Aspartate aminotransferase. Chain: a, b. Synonym: aspartate transaminase. Engineered: yes. Mutation: yes. Other_details: racemizes alanine seven times faster than wi aspartate aminotransferase

Source:

Escherichia coli. Organism_taxid: 562. Strain: ty103. Expressed in: escherichia coli. Expression_system_taxid: 562.

Biol. unit:

Dimer (from PQS)

Resolution:

2.30Å R-factor: 0.210

Authors:

V.N.Malashkevich,J.N.Jansonius

Key ref:

R.A.Vacca et al. (1995). Substitution of apolar residues in the active site of aspartate aminotransferase by histidine. Effects on reaction and substrate specificity. Eur J Biochem, 227, 481-487. PubMed id: 7851426 DOI: 10.1111/j.1432-1033.1995.tb20413.x

Date:

23-Aug-95 Release date: 14-Nov-95

Protein chains

P00509  (AAT_ECOLI) -  Aspartate aminotransferase

Seq: 396 a.a.

Struc: 396 a.a.*

* PDB and UniProt seqs differ at 1 residue position (black cross)

Enzyme reactions

• Enzyme class: E.C.2.6.1.1 - Aspartate transaminase.
• Reaction: L-aspartate + 2-oxoglutarate = oxaloacetate + L-glutamate

L-aspartate (Bound ligand (Het Group name = MAE) matches with 88.89% similarity) + 2-oxoglutarate = oxaloacetate + L-glutamate

• Cofactor: Pyridoxal 5'-phosphate

Pyridoxal 5'-phosphate (Bound ligand (Het Group name = PLP) matches with 93.75% similarity)

Molecule diagrams generated from .mol files obtained from the KEGG ftp site

 Gene Ontology (GO) functional annotation 

• Cellular component: cytoplasm (2 terms)
• Biological process: biosynthetic process (4 terms)
• Biochemical function: catalytic activity (10 terms)

reference

DOI no: 10.1111/j.1432-1033.1995.tb20413.x

Eur J Biochem 227:481-487 (1995)

PubMed id: 7851426

Substitution of apolar residues in the active site of aspartate aminotransferase by histidine. Effects on reaction and substrate specificity.

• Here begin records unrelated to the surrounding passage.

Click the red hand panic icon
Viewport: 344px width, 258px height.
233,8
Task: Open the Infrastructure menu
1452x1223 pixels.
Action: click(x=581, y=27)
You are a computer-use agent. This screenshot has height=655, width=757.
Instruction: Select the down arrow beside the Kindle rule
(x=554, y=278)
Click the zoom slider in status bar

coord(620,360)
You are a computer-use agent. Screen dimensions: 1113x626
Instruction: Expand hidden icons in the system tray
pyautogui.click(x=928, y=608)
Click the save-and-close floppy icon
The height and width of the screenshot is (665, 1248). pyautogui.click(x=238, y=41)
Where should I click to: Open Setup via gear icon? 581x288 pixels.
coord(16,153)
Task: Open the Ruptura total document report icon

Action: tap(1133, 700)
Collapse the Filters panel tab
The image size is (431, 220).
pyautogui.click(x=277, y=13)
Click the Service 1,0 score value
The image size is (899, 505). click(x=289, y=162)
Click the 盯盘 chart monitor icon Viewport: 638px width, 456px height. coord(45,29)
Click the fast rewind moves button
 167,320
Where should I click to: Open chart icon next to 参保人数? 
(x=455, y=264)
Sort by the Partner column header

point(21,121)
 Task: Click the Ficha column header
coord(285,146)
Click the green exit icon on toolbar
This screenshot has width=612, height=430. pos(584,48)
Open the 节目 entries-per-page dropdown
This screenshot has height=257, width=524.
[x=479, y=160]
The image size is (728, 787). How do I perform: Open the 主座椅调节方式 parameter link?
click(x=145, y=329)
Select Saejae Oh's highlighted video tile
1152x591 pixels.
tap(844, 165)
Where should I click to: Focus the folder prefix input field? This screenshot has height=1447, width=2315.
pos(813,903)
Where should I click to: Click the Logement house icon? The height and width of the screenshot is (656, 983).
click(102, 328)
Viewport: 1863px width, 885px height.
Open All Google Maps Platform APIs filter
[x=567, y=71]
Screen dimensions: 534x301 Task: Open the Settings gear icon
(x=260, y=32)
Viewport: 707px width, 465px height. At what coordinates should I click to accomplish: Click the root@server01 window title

R.A.Vacca, P.Christen, V.N.Malashkevich, J.N.Jansonius, E.Sandmeier.

ABSTRACT

In an attempt to change the reaction and substrate specificity of aspartate aminotransferase, several apolar active-site residues were substituted in turn with a histidine residue. Aspartate aminotransferase W140H (of Escherichia coli) racemizes alanine seven times faster (Kcat' = 2.2 x 10(-4) s-1) than the wild-type enzyme, while the aminotransferase activity toward L-alanine was sixfold decreased. X-ray crystallographic analysis showed that the structural changes brought about by the mutation are limited to the immediate environment of H140. In contrast to the tryptophan side chain in the wild-type structure, the imidazole ring of H140 does not form a stacking interaction with the coenzyme pyridine ring. The angle between the two ring planes is about 50 degrees. Pyridoxamine 5'-phosphate dissociates 50 times more rapidly from the W140H mutant than from the wild-type enzyme. A model of the structure of the quinonoid enzyme substrate intermediate indicates that H140 might assist in the reprotonation of C alpha of the amino acid substrate from the re side of the deprotonated coenzyme-substrate adduct in competition with si-side reprotonation by K258. In aspartate aminotransferase I17H (of chicken mitochondria), the substituted residue also lies on the re side of the coenzyme. This mutant enzyme slowly decarboxylates L-aspartate to L-alanine (Kcat' = 8 x 10(-5) s-1). No beta-decarboxylase activity is detectable in the wild-type enzyme. In aspartate aminotransferase V37H (of chicken mitochondria), the mutated residue lies besides the coenzyme in the plane of the pyridine ring; no change in reaction specificity was observed. All three mutations, i.e. W140-->H, I17-->H and V37--H, decreased the aminotransferase activity toward aromatic amino acids by 10-100-fold, while decreasing the activity toward dicarboxylic substrates only moderately to 20%, 20% and 60% of the activity of the wild-type enzymes, respectively. In all three mutant enzymes, the decrease in aspartate aminotransferase activity at pH values lower than 6.5 was more pronounced than in the wild-type enzyme, apparently due to the protonation of the newly introduced histidine residues. The study shows that substitutions of single active-site residues may result in altered reaction and substrate specificities of pyridoxal-5'-phosphate-dependent enzymes.